=== DIRECTIONS ===
In this material, which lines include the string "icon"? Show them.

=== GIVEN ENTRIES ===
....
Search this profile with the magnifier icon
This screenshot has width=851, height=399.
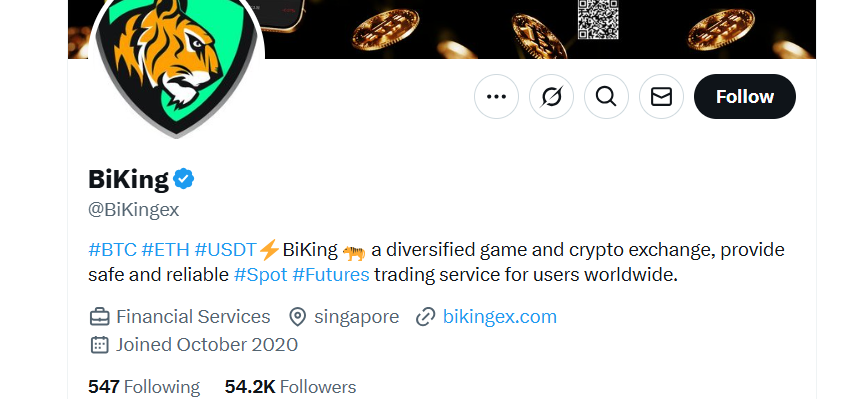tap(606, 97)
....
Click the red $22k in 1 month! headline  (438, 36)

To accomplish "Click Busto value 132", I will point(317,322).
....
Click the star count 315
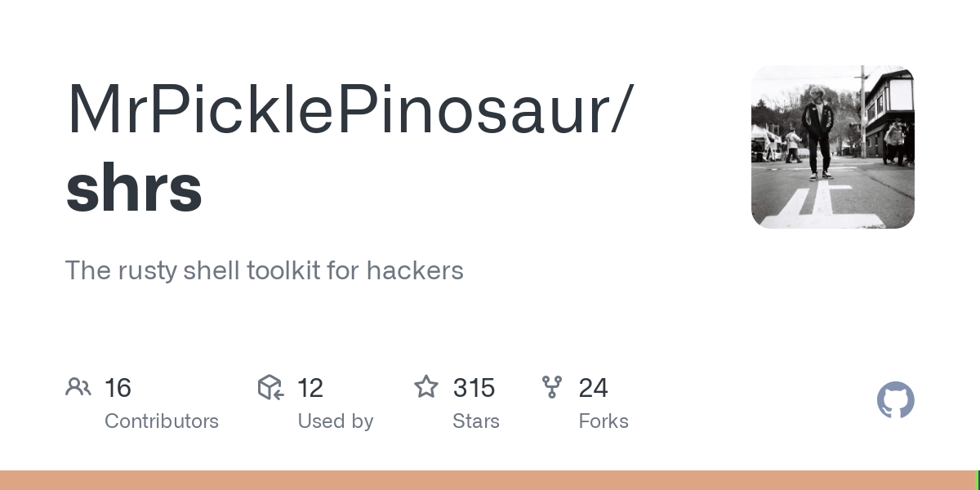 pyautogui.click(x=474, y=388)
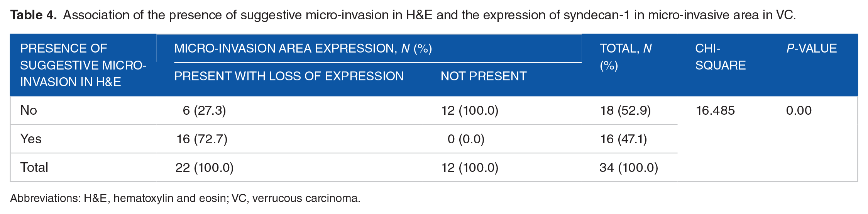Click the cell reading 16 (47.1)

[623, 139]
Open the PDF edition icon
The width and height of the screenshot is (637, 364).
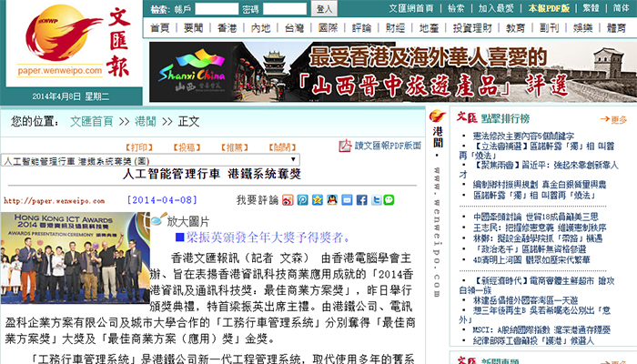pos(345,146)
....
=== REPLY ===
Search this profile with the magnifier icon
Open the PDF edition icon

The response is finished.